Geometry question on triangles involving ratio of lines drawn from vertices to any arbitrary point P in the interior of the triangle.

Question

In $\triangle ABC$, the straight lines $AD, BE, CF$ are drawn through a point $P$ to meet $BC, CA, AB$ at $D, E, F$ respectively. Prove that $$\frac{PD}{AD} + \frac{PE}{BE} + \frac{PF}{CF} = 1$$ and $$\frac{AP}{AD} + \frac{BP}{BE} + \frac{CP}{CF} = 2$$

I tried using the following lemma - "If the diagonals of a quadrilateral ABCD meet at O. then $\frac{\triangle ABC}{\triangle ADC} = \frac{BO}{OD}$" (To clarify, $\triangle ABC$ means area of the triangle)
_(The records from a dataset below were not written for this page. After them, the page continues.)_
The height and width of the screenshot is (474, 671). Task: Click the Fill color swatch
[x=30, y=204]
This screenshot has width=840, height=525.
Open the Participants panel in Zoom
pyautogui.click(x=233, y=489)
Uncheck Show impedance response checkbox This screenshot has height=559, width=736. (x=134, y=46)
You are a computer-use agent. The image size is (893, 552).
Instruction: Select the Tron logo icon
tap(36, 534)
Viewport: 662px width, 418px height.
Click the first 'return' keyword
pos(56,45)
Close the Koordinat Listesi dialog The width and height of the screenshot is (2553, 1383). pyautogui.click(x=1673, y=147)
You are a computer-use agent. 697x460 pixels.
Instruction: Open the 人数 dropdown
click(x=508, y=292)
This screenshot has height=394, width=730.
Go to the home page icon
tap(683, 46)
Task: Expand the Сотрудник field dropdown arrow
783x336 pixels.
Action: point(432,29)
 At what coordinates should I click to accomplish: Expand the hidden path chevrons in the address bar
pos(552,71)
I applied this to quadrilaterals ACDF, ABDE, and BCEF. Thus I got $\frac{PD}{AD} = \frac{\triangle FDC}{ACDF}, \frac{PE}{BE} = \frac{\triangle AED}{ABDE}, \frac{PF}{CF} = \frac{\triangle BEF}{BCEF}$. After this, I am unable to proceed further. Also tried something similar to the second part of the question, but to no avail. Any help is appreciated.

Answer 1

premise: It is a good idea to start from the ratio of areas to arrive at a ratio of lengths. Now because appears the lines $AD,BE,CF$ which goes through all the triangle $ABC$, I think it's reasonable to use its area throughout the proof.

proof: you immediately see that: $$\frac{\triangle ABP}{\triangle ABC}+ \frac{\triangle ACP}{\triangle ABC}+\frac{\triangle CBP}{\triangle ABC}=\frac{\triangle ABC}{\triangle ABC}=1.$$ Now we just have to prove that $\frac{\triangle ABP}{\triangle ABC}=\frac{PF}{CF},\; \frac{\triangle ACP}{\triangle ABC}=\frac{PE}{BE},\;\frac{\triangle CBP}{\triangle ABC}=\frac{PD}{AD}$ to get the thesis, i'll do only the first one (the other are analogous).

Let's trace heights of $ABP$,$ABC$ that passes through $P$, respectively $MP,\, MN$. Now because these triangles have the same base $AB$: $$\frac{\triangle ABP}{\triangle ABC}=\frac{MP}{MN}, $$ now by the Intercept theorem $$\frac{MP}{MN}=\frac{PF}{CF}, $$ and we are done (or you can also see the last equality by proving that triangles $MPF,\, NPC$ are similar by the $aa$ criterior).

second part: its obvious that: $$\frac{AD}{AD}+\frac{BE}{BE}+\frac{CF}{CF}=3, $$ and by subtracting the last equation $$\frac{PD}{AD}+\frac{PE}{BE}+\frac{PF}{CF}=1, $$ we get: $$2=\frac{AD-PD}{AD}+\frac{BE-PE}{BE}+\frac{CF-PF}{CF}=$$ $$=\frac{AP}{AD}+\frac{BP}{BE}+\frac{CP}{CF}$$

Answer 2

HINT.-(A way without areas) Stewart's theorem applied to triangles $\triangle{ABD},\space\triangle{ECB},\space\triangle{FBC}$ gives the three equations in six unknowns $X_1=\frac{PD}{AD},\space X_2= \frac{PE}{BE},\space X_3= \frac{PF}{CF},\space Y_1=\frac{AP}{AD} ,Y_2=\space \frac{BP}{BE},\space Y_3= \frac{CP}{CF}$. $$BD^2X_1+BA^2Y_1=BP^2+AP\cdot PD\\BC^2X_2+EC^2Y_2=CP^2+BP\cdot PE\\BC^2X_3+BF^2Y_3=BP^2+CP\cdot PF$$ It remains the data of three adicional equations in order to have a system with only one solution which are the obvious $$X_1+Y_1=1\\X_2+Y_2=1\\X_3+Y_3=1$$ In fact we have three, easier systems of two equation of two unknowns, one of them being, for example $$\begin{cases}BD^2X_1+BA^2Y_1=BP^2+AP\cdot PD\\X_1+Y_1=1\end{cases}$$ Solving, one have just to verified the proposed equalities for triangle $\triangle{ABC}$.